start MATERIAL TO PROCESS

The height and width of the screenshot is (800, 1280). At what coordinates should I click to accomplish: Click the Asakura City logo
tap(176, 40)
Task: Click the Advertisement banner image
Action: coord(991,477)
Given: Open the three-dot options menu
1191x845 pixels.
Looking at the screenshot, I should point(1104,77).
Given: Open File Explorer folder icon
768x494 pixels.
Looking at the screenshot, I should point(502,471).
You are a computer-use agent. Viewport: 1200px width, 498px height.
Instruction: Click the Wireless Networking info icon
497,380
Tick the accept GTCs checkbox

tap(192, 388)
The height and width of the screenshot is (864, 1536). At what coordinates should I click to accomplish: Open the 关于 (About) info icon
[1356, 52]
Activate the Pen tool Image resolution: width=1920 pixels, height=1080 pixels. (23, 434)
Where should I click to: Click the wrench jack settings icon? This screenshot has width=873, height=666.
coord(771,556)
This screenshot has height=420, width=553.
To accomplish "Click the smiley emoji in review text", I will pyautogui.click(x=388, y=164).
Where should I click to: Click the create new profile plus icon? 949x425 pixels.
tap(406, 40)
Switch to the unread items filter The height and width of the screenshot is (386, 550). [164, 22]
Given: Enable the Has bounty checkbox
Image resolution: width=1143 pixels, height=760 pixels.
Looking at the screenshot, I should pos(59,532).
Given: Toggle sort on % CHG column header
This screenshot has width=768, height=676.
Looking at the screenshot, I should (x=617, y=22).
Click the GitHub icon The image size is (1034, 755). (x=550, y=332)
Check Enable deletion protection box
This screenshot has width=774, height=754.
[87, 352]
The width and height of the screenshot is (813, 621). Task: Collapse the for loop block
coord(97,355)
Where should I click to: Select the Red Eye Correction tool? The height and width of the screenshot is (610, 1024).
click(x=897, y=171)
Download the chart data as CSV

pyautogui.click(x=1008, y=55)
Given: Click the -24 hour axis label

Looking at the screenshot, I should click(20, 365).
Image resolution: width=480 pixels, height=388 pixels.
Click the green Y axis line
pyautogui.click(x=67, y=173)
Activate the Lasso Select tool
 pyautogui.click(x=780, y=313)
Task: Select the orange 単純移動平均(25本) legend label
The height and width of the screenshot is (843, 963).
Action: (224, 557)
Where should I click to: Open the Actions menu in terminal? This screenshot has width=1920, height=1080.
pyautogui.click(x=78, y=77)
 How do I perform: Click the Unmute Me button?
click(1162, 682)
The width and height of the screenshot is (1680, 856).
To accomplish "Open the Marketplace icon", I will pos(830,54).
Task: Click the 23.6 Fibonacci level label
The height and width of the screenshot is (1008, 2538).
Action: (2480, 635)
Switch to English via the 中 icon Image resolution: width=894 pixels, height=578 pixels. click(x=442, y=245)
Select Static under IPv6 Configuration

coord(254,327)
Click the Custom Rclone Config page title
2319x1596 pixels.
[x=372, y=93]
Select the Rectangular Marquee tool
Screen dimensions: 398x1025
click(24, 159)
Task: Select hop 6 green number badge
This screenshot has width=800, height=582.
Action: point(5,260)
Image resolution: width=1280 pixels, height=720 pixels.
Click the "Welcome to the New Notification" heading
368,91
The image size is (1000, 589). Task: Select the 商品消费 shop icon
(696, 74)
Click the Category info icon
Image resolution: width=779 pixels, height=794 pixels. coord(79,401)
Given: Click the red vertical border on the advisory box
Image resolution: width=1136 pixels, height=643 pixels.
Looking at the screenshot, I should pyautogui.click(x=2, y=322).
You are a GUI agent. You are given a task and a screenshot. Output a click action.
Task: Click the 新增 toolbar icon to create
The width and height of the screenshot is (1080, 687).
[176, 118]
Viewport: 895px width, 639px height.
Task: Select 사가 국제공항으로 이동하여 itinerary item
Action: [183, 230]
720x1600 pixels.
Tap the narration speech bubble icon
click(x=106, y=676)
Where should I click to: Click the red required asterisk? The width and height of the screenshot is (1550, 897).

end MATERIAL TO PROCESS

• INSTRUCTIONS TO FOLLOW: Collect every line of the records above that contains the word "what".

• THE SOLUTION:
The height and width of the screenshot is (800, 1280). At what coordinates should I click to accomplish: Click the Asakura City logo
The height and width of the screenshot is (864, 1536). At what coordinates should I click to accomplish: Open the 关于 (About) info icon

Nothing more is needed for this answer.